Party poopers: NYC cracks down on bar dogs

Start spreading the news. Dogs, despite the many drinking establishments in New York that let them in, are against the rules, and the city health department is making it a point to enforce them.

That means — even though everybody knows his name — dogs like Miles, a 9-year-old boxer-pug mix who has been going to Ace Bar in the East Village all his life, is no longer welcome there .

Citywide, it’s the end of a tradition — an illegal tradition, but a tradition all the same, the New York Times reports.

The crackdown applies indoors and out, and even to bars that don’t serve what you and I might consider food. “Beer, wine and spirits have always been classified as food,” a department spokeswoman wrote in an email to the Times.

As a result, Miles can only forlornly look in the door when he passes the Ace Bar on his daily walk, said manager Justin Saunders. “Every time Miles walks by, he tries to come in.”

“He’s a dog, but I swear he looks sad,” said Miles owner, Mike Israely.

While it has always been a violation of the city’s health code to allow a dog in a bar, the health department has decided to enforce the rule — clearly the work of buzzkilling bureaucrats who don’t really understand dogs, or bars.

“Bars are built around characters,” noted Andrew Templar, an owner of Floyd NY in Brooklyn Heights — an establishment that drew both the canine and human variety.

It recently received a violation notice after health inspectors twice observed dogs on the premises this summer. “Now it’s just people and their people problems,” Templar complained.

Ace at the anonymous Baltimore bar where he idled away much of his youth

The health department issued 469 violations for live animals in food-service sites from July 1, 2010, to June 30, 2011.

The Times article recounts a long history of dog-friendly drinking holes in the city. At P.J. Clarke’s in Midtown, when a collie named Skippy died, patrons pitched in to have him stuffed. He sits atop a ledge above the entrance to the handicapped bathroom.

A few bars continue to allow dogs, but — unlike the New York Times — we’re not going to name them, lest health inspectors be trolling the Internet.

(Top Photo: By Christian Hansen for The New York Times)

Comments

Comment from sophie
Time August 29, 2011 at 9:28 am

USA needs to take notes from Europe about being more dog friendly in establishments. If the owner of the bar or cafe allows pets then that should be enough of an approval, anyone that doesn’t like it can go to a non pet friendly establishment. Health codes? I rather have well behaved dogs around me then nasty 2nd hand cancer causing cigarette smoke or crying babies raising my blood pressure in a restaurant or anyplace else for that matter and those laws/rules have actually gone into effect with restaurants and airlines! I vote in favor of the dogs because they are good for my overall health happiness factor! Health inspectors need to focus on making sure establishments do not have cockroaches, rats or expired/contaminated foods and that counters/dishes/bathrooms are kept sanitary!

Comment from Lee Seidman
Time August 29, 2011 at 4:12 pm

I can concede the point indoors in a restaurant. I believe people have the right to be able to dine without dogs in the room and I say that having two dogs myself.
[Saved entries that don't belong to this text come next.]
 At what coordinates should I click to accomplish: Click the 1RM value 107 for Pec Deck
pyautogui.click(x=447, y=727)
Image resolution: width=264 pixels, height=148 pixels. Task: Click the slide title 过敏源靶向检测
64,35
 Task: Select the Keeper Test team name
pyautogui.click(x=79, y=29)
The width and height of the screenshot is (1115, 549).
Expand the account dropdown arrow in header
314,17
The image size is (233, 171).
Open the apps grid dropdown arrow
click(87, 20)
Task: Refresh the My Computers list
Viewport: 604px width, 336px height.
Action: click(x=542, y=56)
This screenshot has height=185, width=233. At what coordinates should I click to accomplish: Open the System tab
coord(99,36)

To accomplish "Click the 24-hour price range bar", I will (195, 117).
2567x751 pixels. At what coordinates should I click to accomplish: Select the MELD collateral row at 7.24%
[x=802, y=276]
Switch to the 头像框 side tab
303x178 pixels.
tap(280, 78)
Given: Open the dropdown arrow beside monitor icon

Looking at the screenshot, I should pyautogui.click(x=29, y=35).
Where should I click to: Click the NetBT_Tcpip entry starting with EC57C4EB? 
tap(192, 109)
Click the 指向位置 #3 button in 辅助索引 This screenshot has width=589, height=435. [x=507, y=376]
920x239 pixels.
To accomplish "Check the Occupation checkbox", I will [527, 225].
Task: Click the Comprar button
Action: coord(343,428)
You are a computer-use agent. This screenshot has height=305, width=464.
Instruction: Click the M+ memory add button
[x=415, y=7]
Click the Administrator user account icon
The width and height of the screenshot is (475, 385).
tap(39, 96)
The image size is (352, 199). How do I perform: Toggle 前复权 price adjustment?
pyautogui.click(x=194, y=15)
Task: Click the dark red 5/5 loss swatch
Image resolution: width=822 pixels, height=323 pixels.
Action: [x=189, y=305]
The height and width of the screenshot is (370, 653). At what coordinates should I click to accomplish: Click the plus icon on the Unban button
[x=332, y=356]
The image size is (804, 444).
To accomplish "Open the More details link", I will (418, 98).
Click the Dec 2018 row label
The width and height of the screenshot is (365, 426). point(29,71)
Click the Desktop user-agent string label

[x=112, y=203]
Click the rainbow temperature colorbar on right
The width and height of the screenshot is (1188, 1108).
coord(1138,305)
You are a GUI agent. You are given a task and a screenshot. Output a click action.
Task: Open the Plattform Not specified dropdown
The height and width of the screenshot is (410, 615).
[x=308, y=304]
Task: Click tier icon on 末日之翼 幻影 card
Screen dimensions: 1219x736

I do not agree that if I want to sit at a table outdoors and have a drink that I can not have my best friend by my side…..do you restrict the people sitting at the tables who may not have very good personal hygene, what about the construction worker stopping for a beer on the way home before he has a chance to shower, or the congressman that has been campaigning in the hot son and smells like a fish…..Do you prohibit the loud conversation of a rude patron on a cell phone, do we go back to the days of segregation? What if I pass by an outdoor restaurant drinking some bottled water with my dogs…..am I subject to arrest? The sidewalk is a public area, how can you tell me I can not sit at a table with my dog and not have a drink?
My dogs are clean, have no odor and are well behaved. We are being over regulated by big brother to an extreme and I for one am sick and tired of it. Let the inspectors go chase vermin, roaches, and disease…..Leave my dogs alone and give me the right to sit outside and smell exhaust fumes in our polluted city and enjoy a cool drink on a hot summer day!

Comment from vida
Time August 29, 2011 at 6:38 pm

Honestly if I see a dog in a bar I want to go in. Seems like a homelike atmosphere. And as long as they’re not behind the bar or fetching the chips for you, why not?

Comment from Anne’n'Spencer
Time August 30, 2011 at 8:18 am

I guess if you brought along a six-pack to the dog park to be consumed among more congenial friends, you’d be busted for drinking in public?